Vimienn’s lantern strayed widely over the open space between the embankments of the bridge - over the dry, cracked bed of earth that had once been a river, but now served only as a dividing canyon between the twin town of Aster and Szem - as her hand dangled idly. Her jaw hung slack, her eyebrows wrinkled. Finally she gulped and said, “Surely, dearie. Surely. But it isn’t them as accounts for my being cautious either.”
“Who or what?” asked Kloe.
“Mell… I don’t know where the medicine comes from. I gets my medicine from a man who meets me by the city tunnels.”
“Ahhhh. That is just who I have business with.”
“Really?”
“What is his name?”
Vimienn squirmed under Kloe’s grip. “I don’t know,” she said.
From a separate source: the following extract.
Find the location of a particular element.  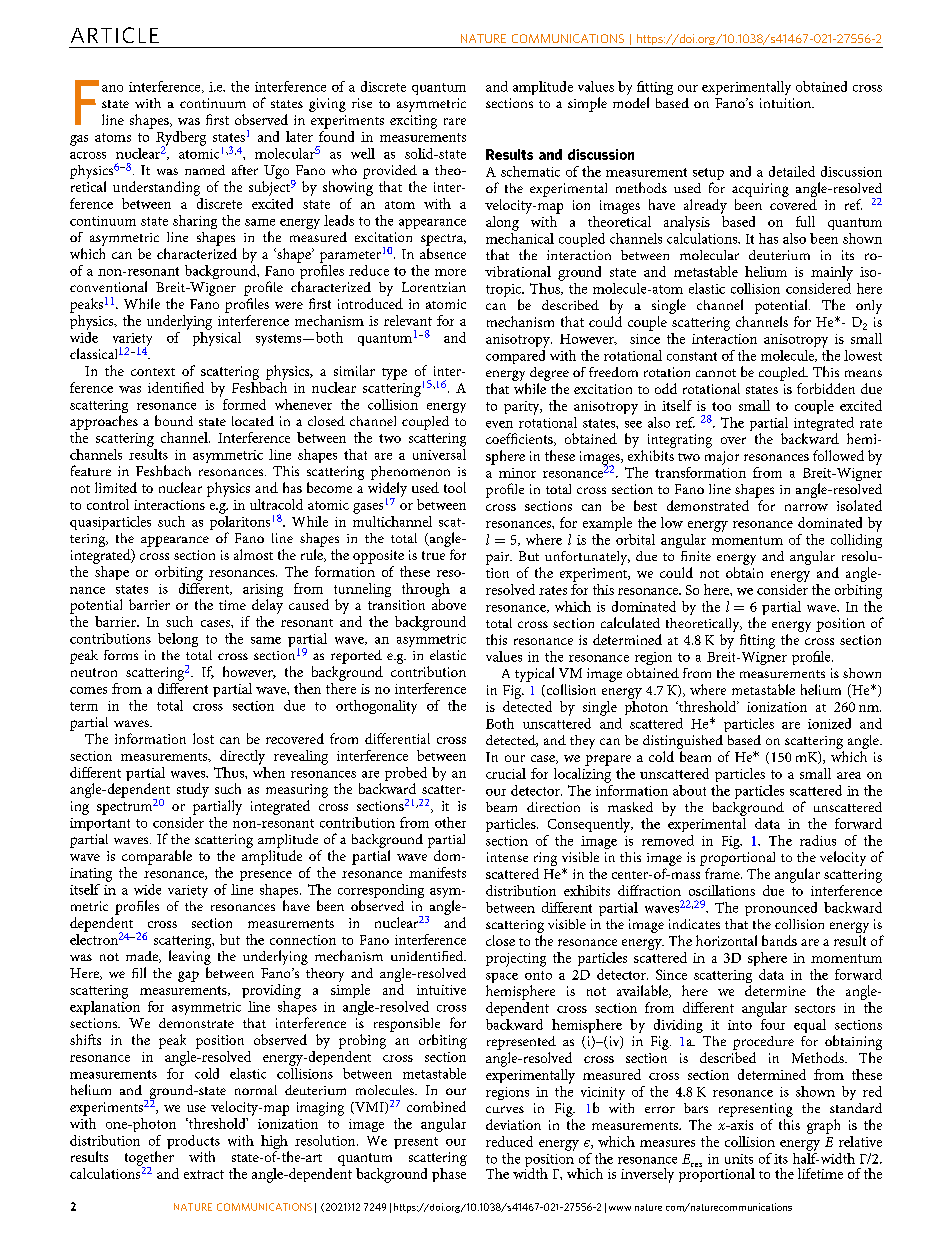

named is located at coordinates (205, 170).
The voice under the hood said nothing for a moment. “Then you must arrange a meeting.”
“Dearest friend Kloe,” Vimienn pleaded. “Why put upon an old medicine woman so?”
Vimienn felt Kloe’s grip leave her shoulder. She saw the hand dart back beneath the cloak, to a small pouch at Kloe’s side. She stepped back a pace, bird-eyes wide. But her gaze sharpened when she saw, clutched in Kloe’s fingers, the glitter of golden rings.
“Payment,” said Kloe. “This man of yours, he can enter the city from the cisterns? He knows the paths?”
“Ohhhhh,” said Vimienn. “He knows.”
“Then I must speak with him. I need a- I’m sick. What I need only grows in a specific part of the cisterns. He’ll take me to my ‘cure’.”
“Surely, dearie. Surely.”
“Good.” Vimienn saw the shoulders go slack under the hood. “I need to speak to him now.”
“It can’t be done. The medicine man only comes every tenday, dearie.”
“I’ll return tomorrow.”
But by way of pleading and coaxing, Vimienn reached a bargain time of five days. At midnight, on the 19th of Middle Summer, Vimienn was told to count on hearing the voice beneath the hood once more, under the Longclasp Bridge.
“Vimienn,” Kloe warned as the muira woman stepped back and nodded vigorously, “don’t think of not showing. Or of bringing any other than your cistern man.”
Vimienn saw a flash beneath Kloe’s cloak as the latter shifted. A gleam of short, sharp steel. She said, “Sweet one, never! Never shall I-”
Suddenly the shadow in the green cloak spun. The head tilted. Above, there sounded the echo of footsteps. This time they boomed louder than before, and a hollow thumping on the paved stones above accompanied the echoes.
“Five days,” Kloe hissed. Then she shot into the gloom along the embankment. Then up its slope. Then sliding along the lip of the gorge, until a bend in the old watercourse took her from Vimienn’s sight. Kloe had run, sprinting, over the crunching gravel; yet it occurred to Vimienn after the other woman had vanished, that her footsteps made no sound.